[DATASET CONTENT — start]

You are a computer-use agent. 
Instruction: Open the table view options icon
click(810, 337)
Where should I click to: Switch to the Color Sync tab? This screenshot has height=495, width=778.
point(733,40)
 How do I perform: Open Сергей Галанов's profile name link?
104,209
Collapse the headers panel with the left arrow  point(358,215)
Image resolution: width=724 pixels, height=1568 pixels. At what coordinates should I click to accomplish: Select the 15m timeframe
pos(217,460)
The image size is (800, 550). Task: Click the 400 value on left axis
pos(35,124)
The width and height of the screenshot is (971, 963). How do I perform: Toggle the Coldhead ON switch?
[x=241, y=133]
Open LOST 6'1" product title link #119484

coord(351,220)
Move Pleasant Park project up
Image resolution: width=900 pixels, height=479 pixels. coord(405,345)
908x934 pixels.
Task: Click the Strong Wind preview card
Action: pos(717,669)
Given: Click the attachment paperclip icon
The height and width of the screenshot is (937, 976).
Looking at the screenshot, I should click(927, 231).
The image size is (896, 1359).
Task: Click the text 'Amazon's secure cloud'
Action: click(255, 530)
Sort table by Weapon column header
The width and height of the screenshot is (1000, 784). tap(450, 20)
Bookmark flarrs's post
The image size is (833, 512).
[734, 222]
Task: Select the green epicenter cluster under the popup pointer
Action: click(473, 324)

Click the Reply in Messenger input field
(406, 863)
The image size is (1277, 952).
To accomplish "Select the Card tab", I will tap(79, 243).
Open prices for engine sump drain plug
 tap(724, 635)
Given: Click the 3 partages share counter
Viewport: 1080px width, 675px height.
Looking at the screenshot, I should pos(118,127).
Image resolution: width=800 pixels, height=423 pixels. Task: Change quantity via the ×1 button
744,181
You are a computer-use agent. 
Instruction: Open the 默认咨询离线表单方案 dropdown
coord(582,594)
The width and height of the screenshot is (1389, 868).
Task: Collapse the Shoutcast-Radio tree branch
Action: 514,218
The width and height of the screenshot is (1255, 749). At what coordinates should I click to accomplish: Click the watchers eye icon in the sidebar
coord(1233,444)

[DATASET CONTENT — finish]

▶ EXERCISE DIRECTIONS
Using the data above, show each line where "Given" occurs.

▶ SOLUTION TO THIS EXERCISE
Given: Click the attachment paperclip icon
Given: Click the 3 partages share counter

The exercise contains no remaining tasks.